Consegna A:
Rispondi a queste domande sul brano proposto:
(i) Come si chiama il ragazzo seduto al tavolo della segreteria?
(ii) Verso che ora vengono fatti entrare nella stanza di Patrizia?
(iii) Quale marca di sigarette fuma Elena?

Brano proposto:
◆ ◆ ◆ ◆ ◆

Di fronte a noi, seduto al tavolo della segreteria, un ragazzo. Mi compiaccio della circostanza che in questa società sia data attuazione alla parità dei diritti, per quanto in breve mi renda conto che non è la segretaria o, meglio, non è solo la segretaria, ma anche un non agente, non procacciatore, non promoter, non venditore porta a porta. Non chiedetemi cos’è.
Comunque Alex (così si chiama e così lo chiamerò) è vestito in modo elegante, peccato la sua eleganza indulga a degli improbabili mocassini bianchi con tanto di frange, bianche pure loro.
Cerca di mostrarsi indaffarato, ma, in effetti, continua a girare tre fogli (gli unici tre fogli) di civvì che ha tra le mani.
Musica a palla, come da copione.
Mi alzo, gironzolo per la stanza, e, mentre il ragazzetto cerca di ingannare il tempo coi suoi foglietti, scrollo un altro paio di falconi (diversi da quelli che avevo armeggiato il giorno primo) e, ma la cosa non dovrebbe stupirmi, anche loro sono vuoti.
Verso le 9 veniamo fatti entrare nella stanza di Patrizia, la quale ci presenta Elena: la ‘trainer’ – così ci viene presentata – con la quale faremo la giornata di prova.
Scrivo ‘ci’ perché con me viene fatta accomodare un’altra ragazza, Giorgia: carina carina, alta alta, magra magra, giovane giovane.
Un po’ frettolosamente ci avviamo verso l’auto della Elena ed in men che non sia ci troviamo buttati nel traffico di piazza Rivoli e, quindi, corso Lecce.
Non abbiamo fatto trecento metri che la spericolata guida di Elena, alla terza sigaretta (Marlboro rouge), viene interrotta da una telefonata.
Inchiodata con tanto di cristonata.
E’ l’Alex che la Elena, nella furia, si era lasciata indietro.
Mentre aspettiamo l’Alex, la Elena ne approfitta per fare una paio di telefonate e per fumarsi un’altra sigaretta.
Con noi in auto, oltre alla Giorgia appena appena intimorita (argutamente lo deduco dallo sguardo impallato) c’è un’altra ragazzo: Morena.
L’Alex ci raggiunge con la sua auto e, sgommando, si riparte. L’Alex a ruota.
Ho come la vaga impressione che l’Elena si diverta a mettere in difficoltà l’Alex perché, in prossimità dei semafori rallenta ed indugia, aspetta che diventi giallo e, all’ultimo, schizza attraverso l’incrocio, costringendo l’Alex a seguirla tra strombazzate ed improperi che io – signore come sono – non oso ripetervi.

◆ ◆ ◆ ◆ ◆

Consegna B: Trascrivi senza modifiche le voci, dalla riga che contiene "The image size" fino all'ultima voce compresa. Tralascia le immagini.

Voci:
◆ ◆ ◆ ◆ ◆

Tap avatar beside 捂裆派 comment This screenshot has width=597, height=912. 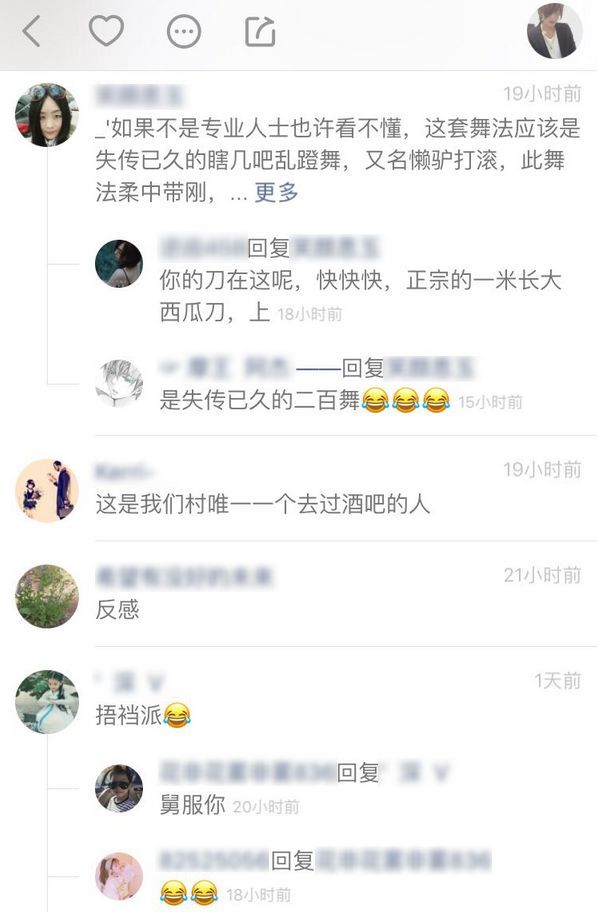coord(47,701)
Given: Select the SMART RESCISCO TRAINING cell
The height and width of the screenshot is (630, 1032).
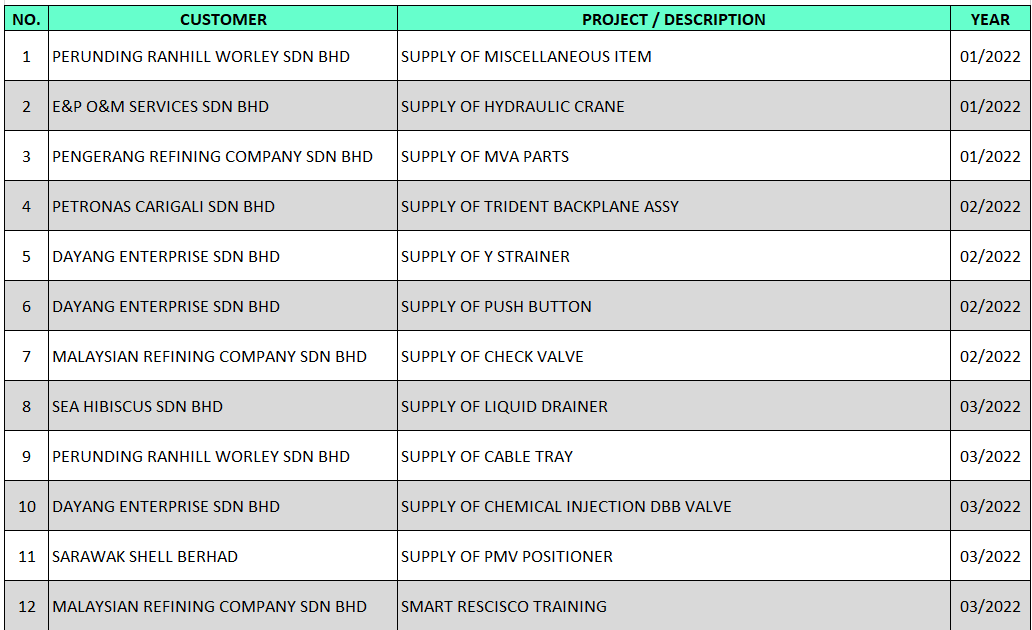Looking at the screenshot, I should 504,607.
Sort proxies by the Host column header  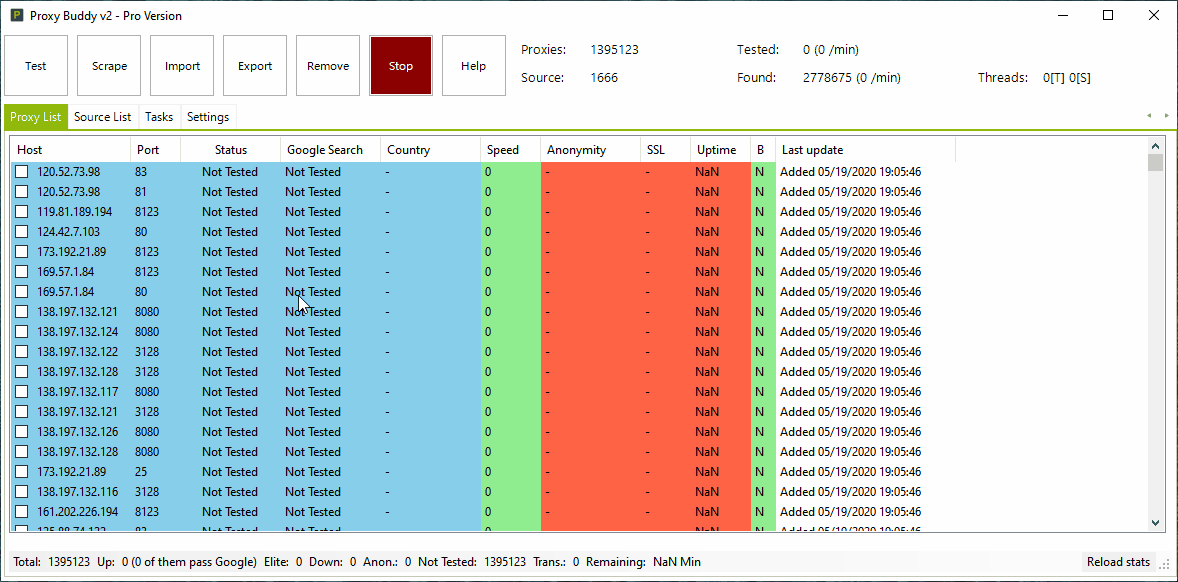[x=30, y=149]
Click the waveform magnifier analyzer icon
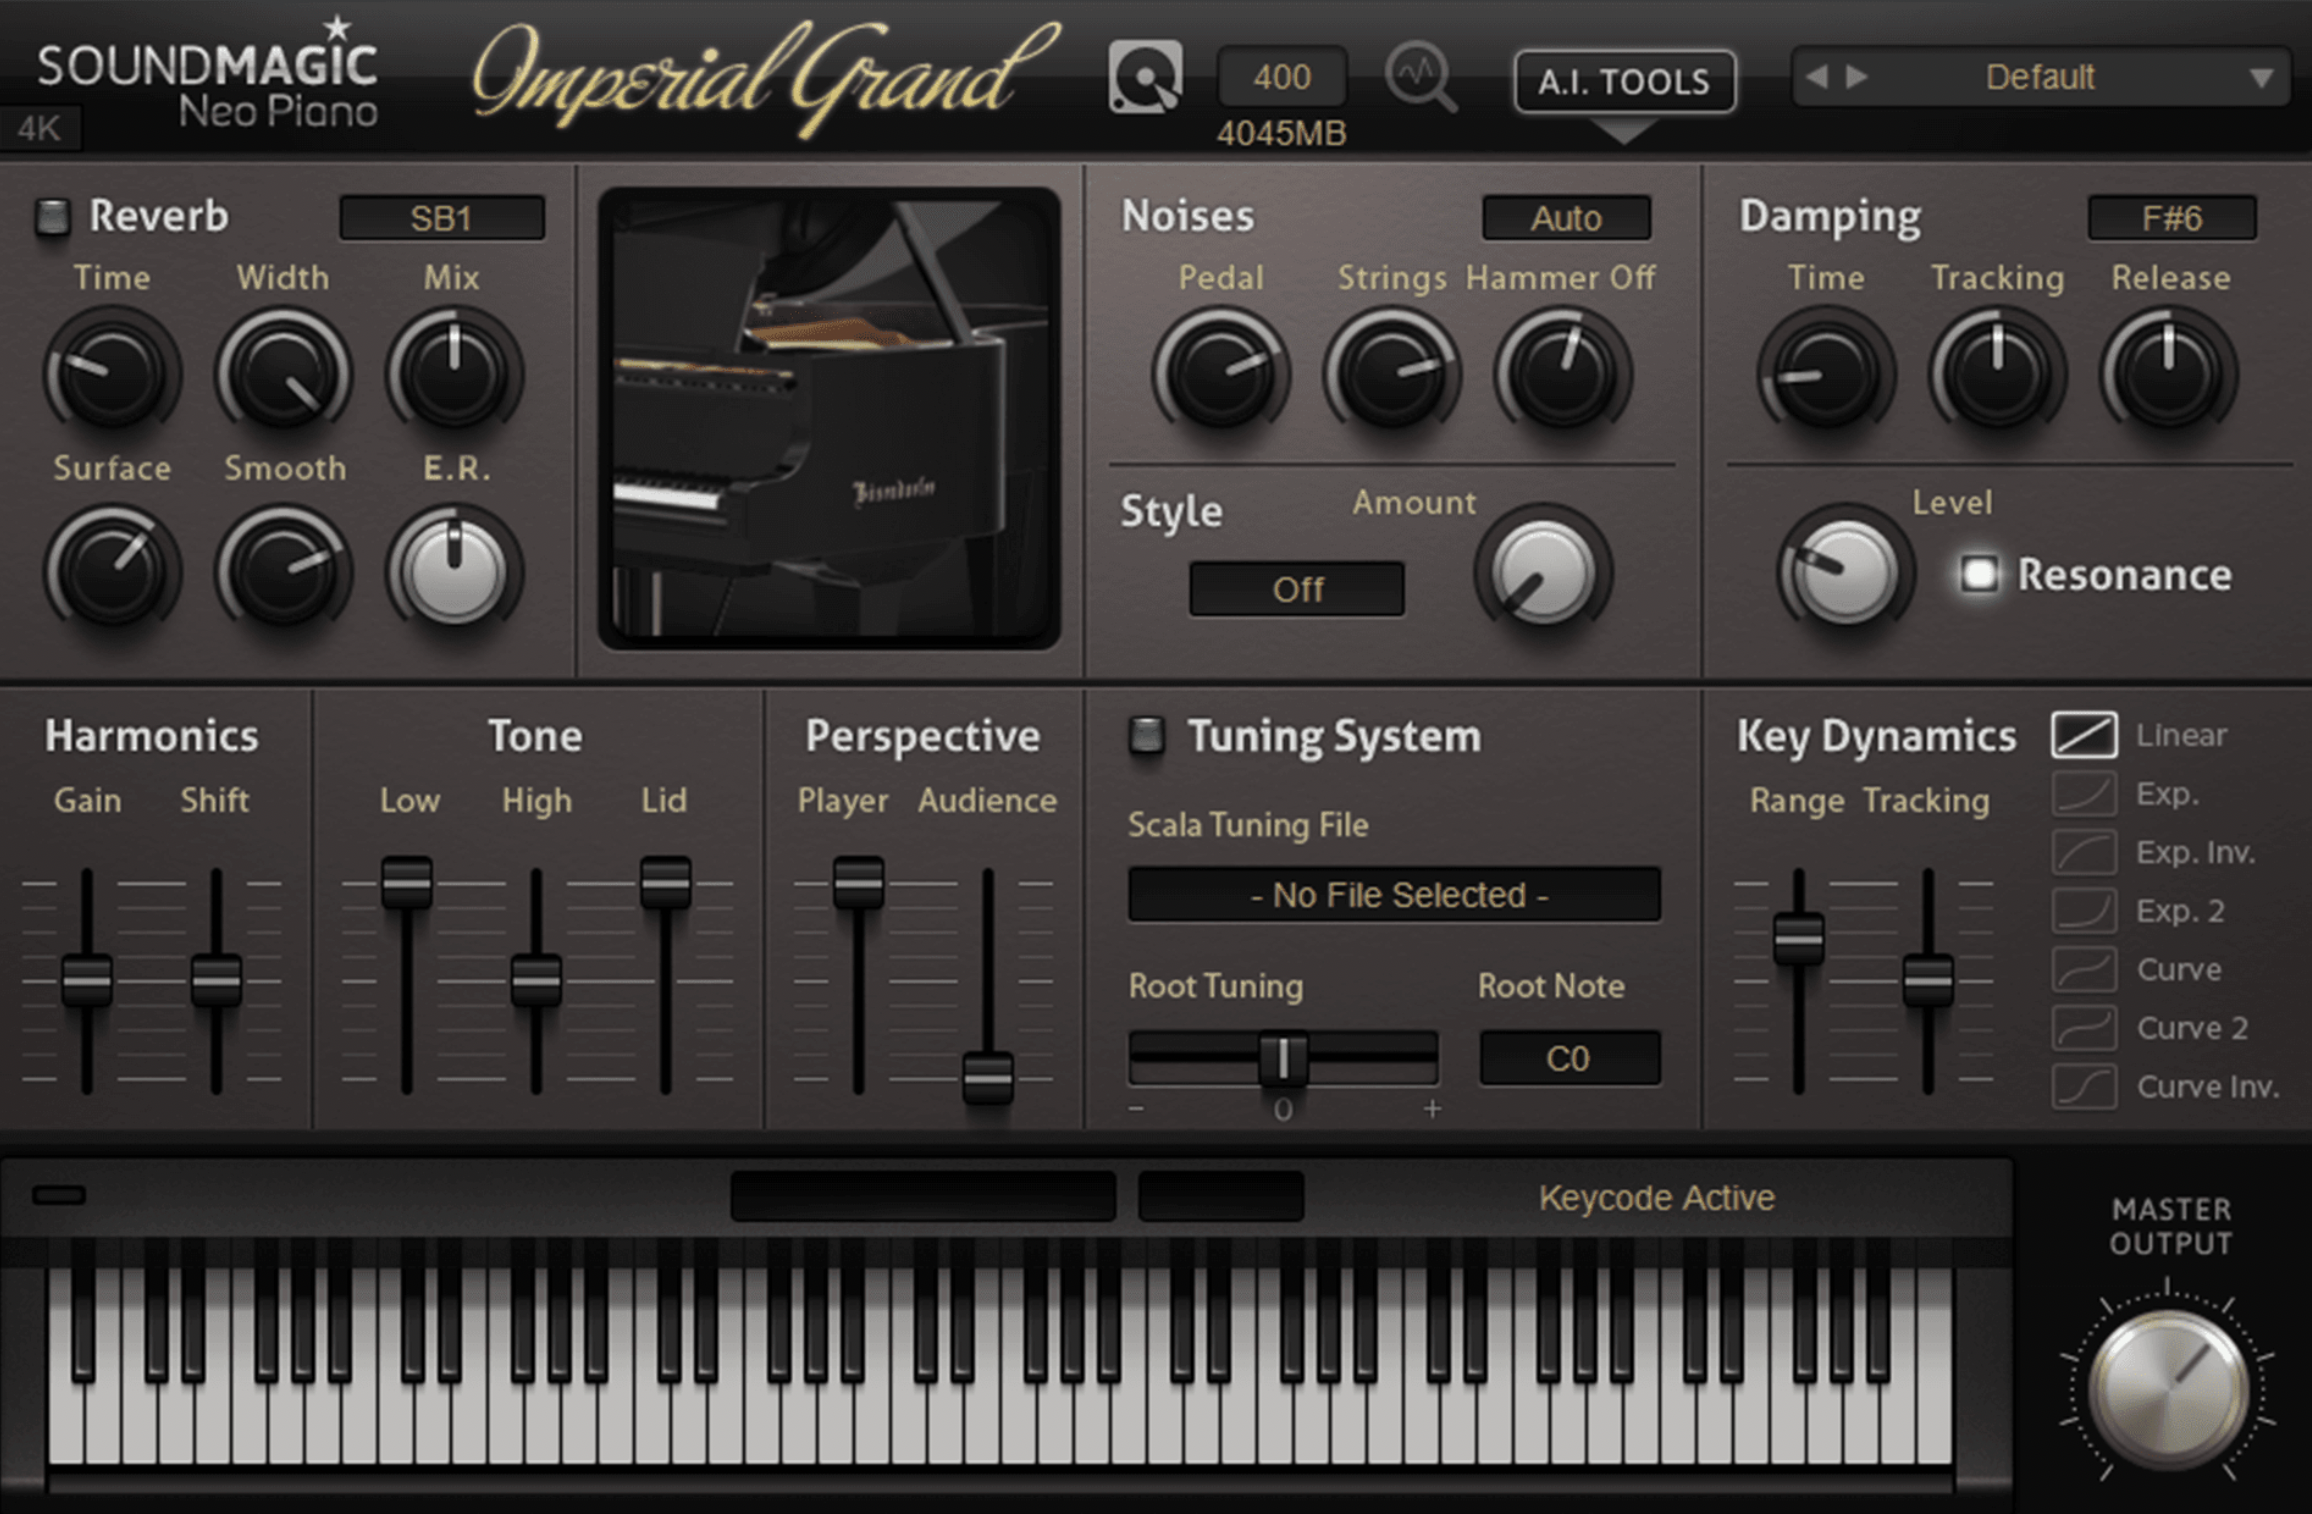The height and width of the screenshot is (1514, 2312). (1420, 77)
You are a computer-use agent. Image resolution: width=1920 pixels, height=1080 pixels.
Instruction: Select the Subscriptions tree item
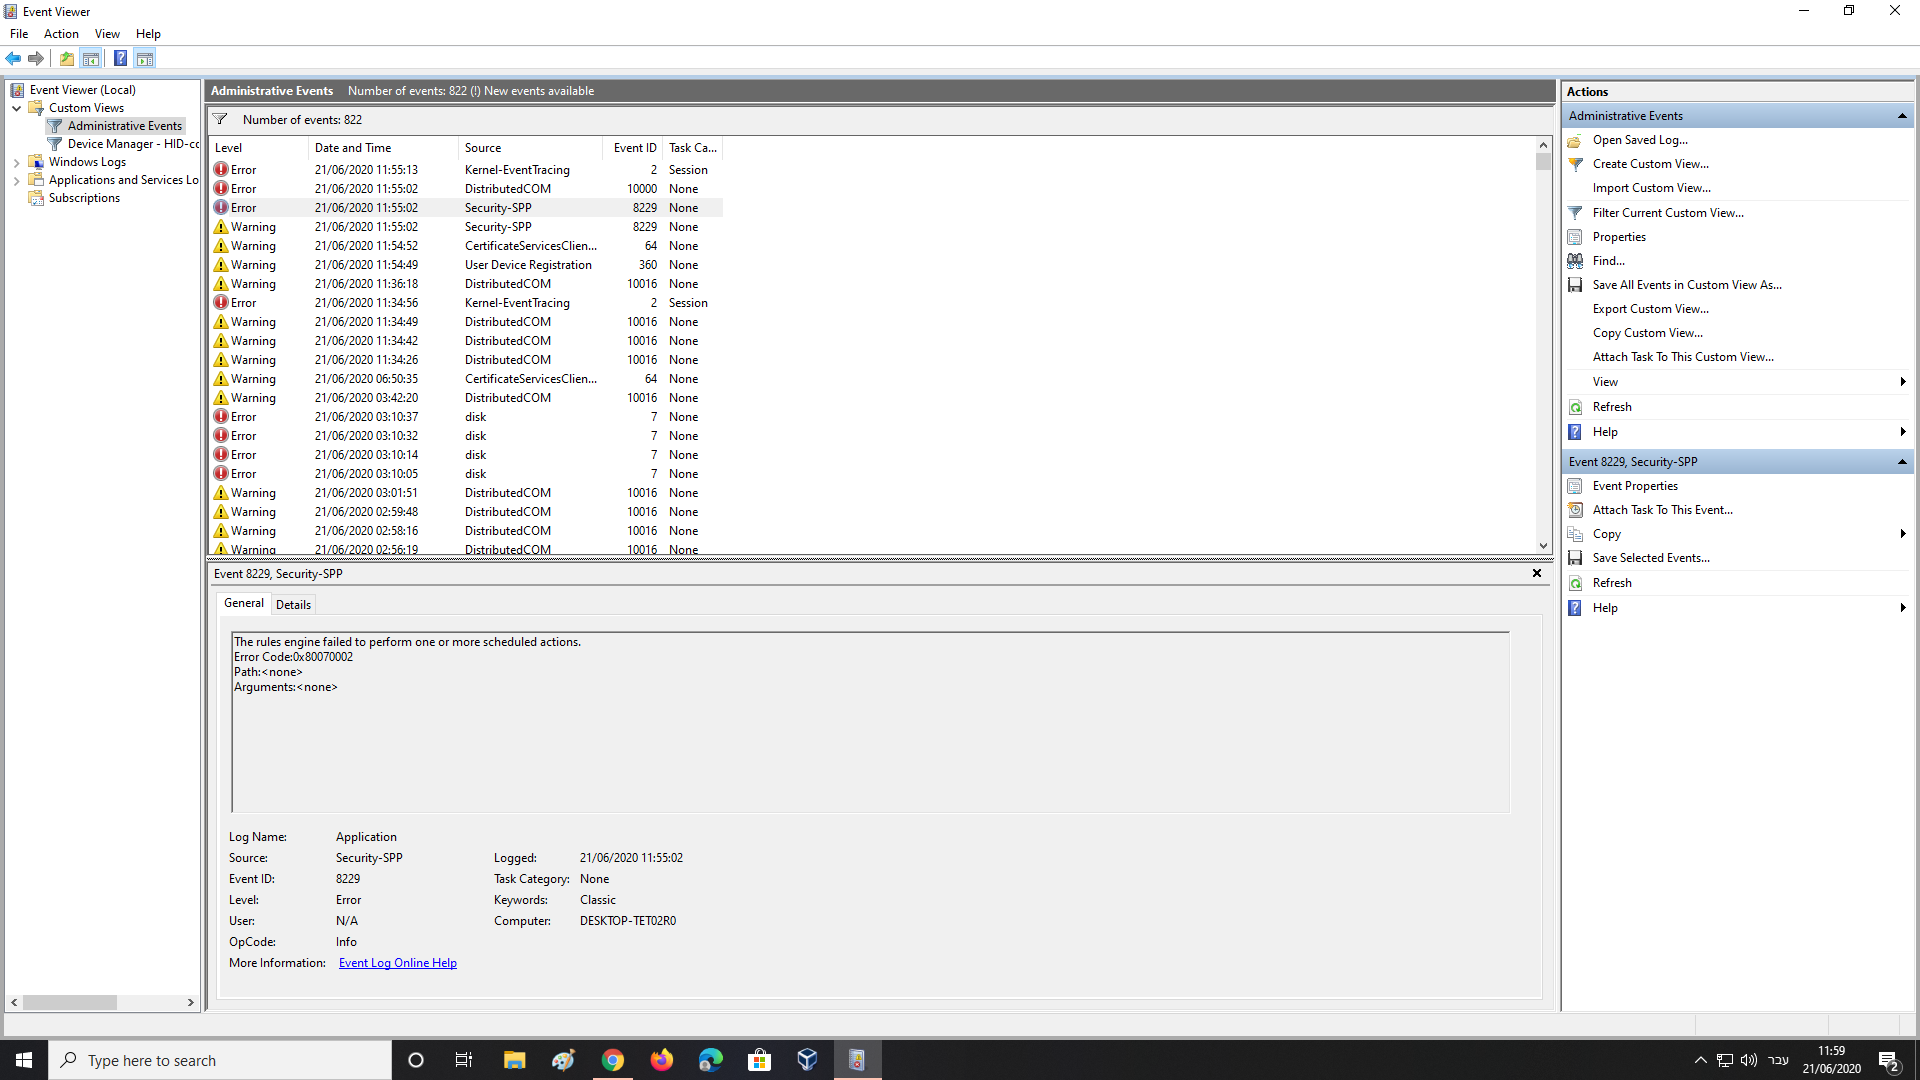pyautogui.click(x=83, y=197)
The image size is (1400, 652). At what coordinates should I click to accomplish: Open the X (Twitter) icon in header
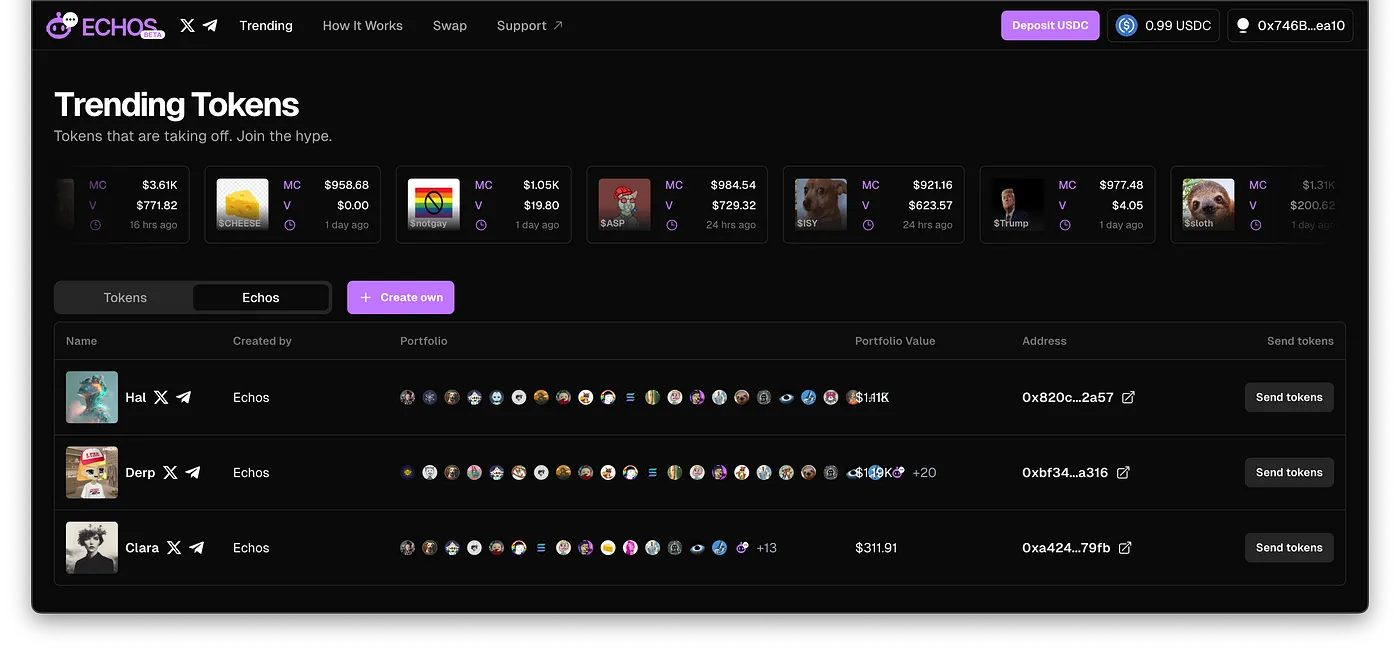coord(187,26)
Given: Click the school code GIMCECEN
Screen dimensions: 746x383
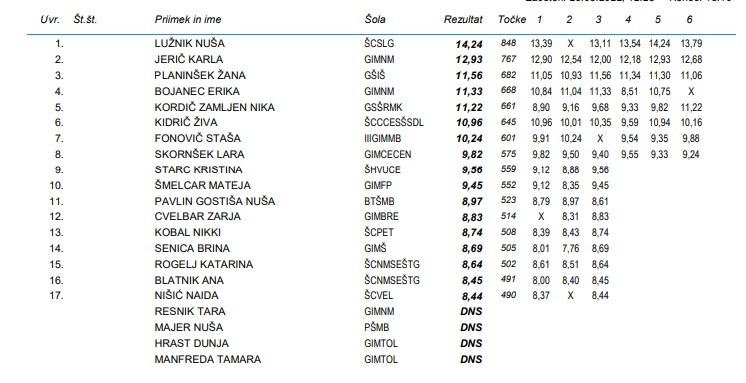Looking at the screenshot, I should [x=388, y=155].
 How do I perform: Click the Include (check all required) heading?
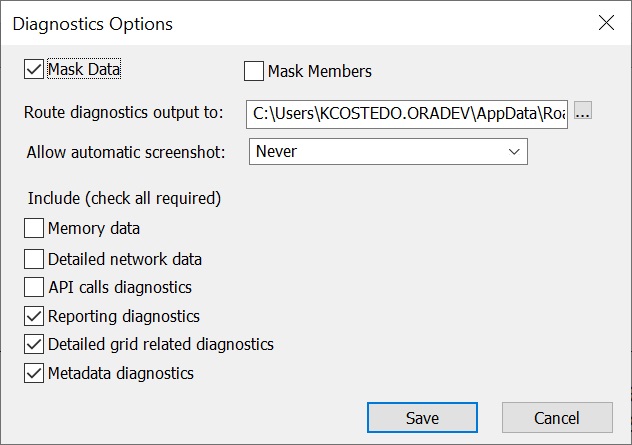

◆ ◆ ◆ ◆ ◆

Soluzione A:
(i) Alex.
(ii) Verso le 9.
(iii) Marlboro rouge.

Soluzione B:
The image size is (1400, 652). At what coordinates should I click to accomplish: Open the X (Twitter) icon in header
coord(187,26)
Given: Click the school code GIMCECEN
Screen dimensions: 746x383
Looking at the screenshot, I should [x=388, y=155].
 How do I perform: Click the Include (check all required) heading?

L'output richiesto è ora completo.